AniFest ’08 represents one element of CGR’s expanding scope in the development of instruction and research in computer graphics and animation. Now in its fourth year as an independent center, CGR seeks “to provide students and faculty with opportunities to explore, learn, research and appreciate” the steadily advancing sophistication and applications of these technological tools, from the arts to the workplace.
CGR has reached out to the private sector to discuss opportunities for collaboration patterned on the center’s current relationship with BlueSky, which makes staff members available to serve as mentors to WestConn students affiliated with the center. CGR grants enable several students majoring in computer science or the visual arts each year to attend the national conference of the Association for Computer Machinery Special Interest Group on Computer Graphics.
The quality of WestConn student research in computer graphics has received recognition from specialists in the field. In August 2007, WCSU computer science student Michael Huizinga earned an invitation to exhibit his research project, “Delayed Feedback in a Chinese Brush Painting Animation,” at the annual Non-Photorealistic Animation and Rendering international symposium in San Diego. Joel has been invited to return this summer for a second year as a visiting instructor in computer animation at the University of Paderborn in Germany, and currently is collaborating with students at WestConn and Paderborn on a research paper that will be submitted at a conference later this year.
Another CGR initiative to reach out to the general community will be the center’s first Summer Computer Animation Camp from Aug. 3 through 8, offering a comprehensive introductory program for middle school students from grades 6 through 8. Classes will be taught on the university’s Westside campus by WestConn faculty and guest lecturers.

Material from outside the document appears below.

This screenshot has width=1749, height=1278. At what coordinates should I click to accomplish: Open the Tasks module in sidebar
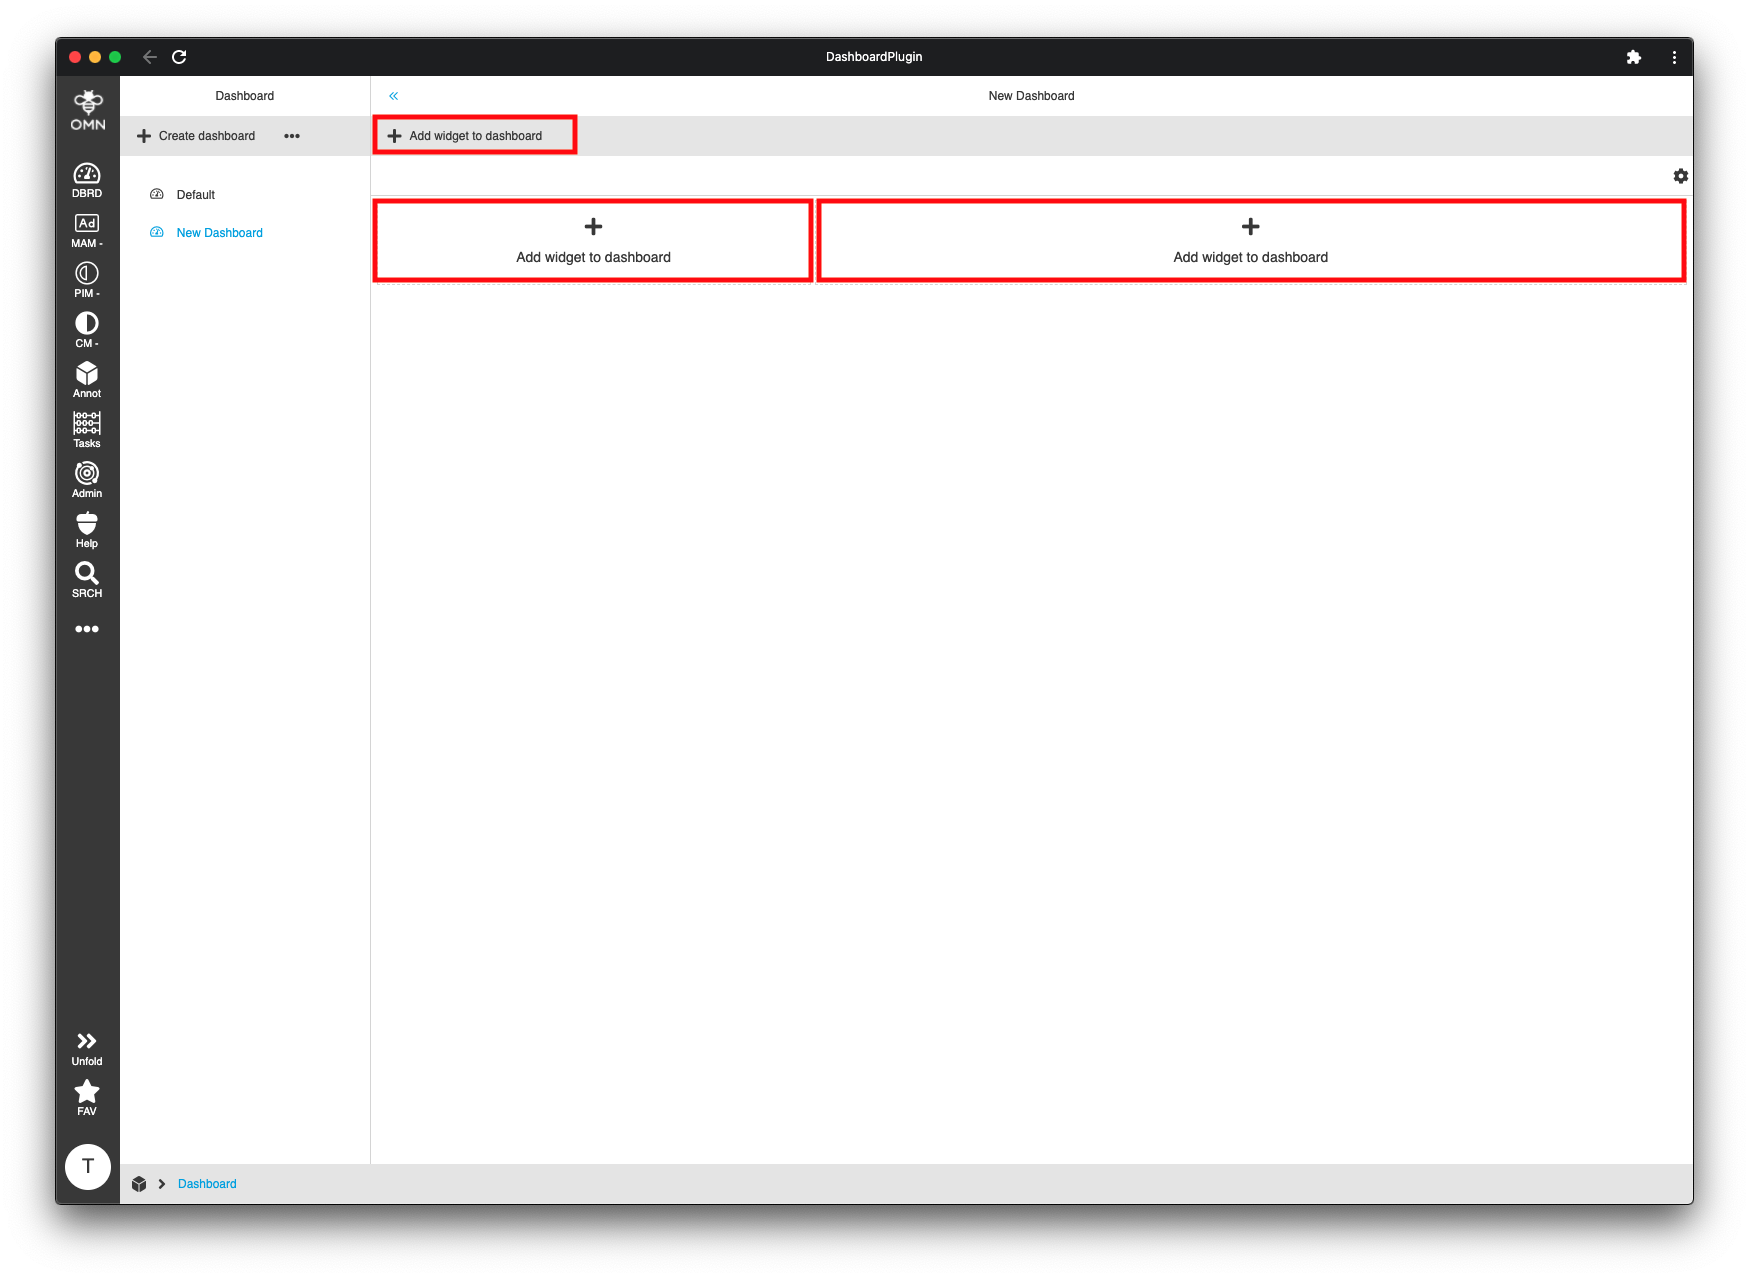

The registration fee of $850 for participants including dorm accommodations on campus, or $650 for commuting students, will cover the full cost of instruction, books and notebooks, meals and other materials. Registration information and forms are available online at http://cs.wcsu.edu/cgr/camp.
“It will be a full week where you can learn everything there is to learn about computer animation,” Joel said. “We’ll offer classes, workshops and labs during the day, guest speakers in the evenings, and animation showings complete with popcorn.”
CGR’s primary focus remains on the growing number of WestConn students — primarily computer science and arts majors, but open to all academic disciplines — who participate in the center’s teaching and research programs.
“What we want to do is to help the students in our program realize that computer animation and graphics can be a valuable tool within their career paths,” Joel explained. “Animation doesn’t necessarily have to be their career path. If it simply helps them to think independently and enjoy the research that they do here as an important part of their educational experience, that’s enough.”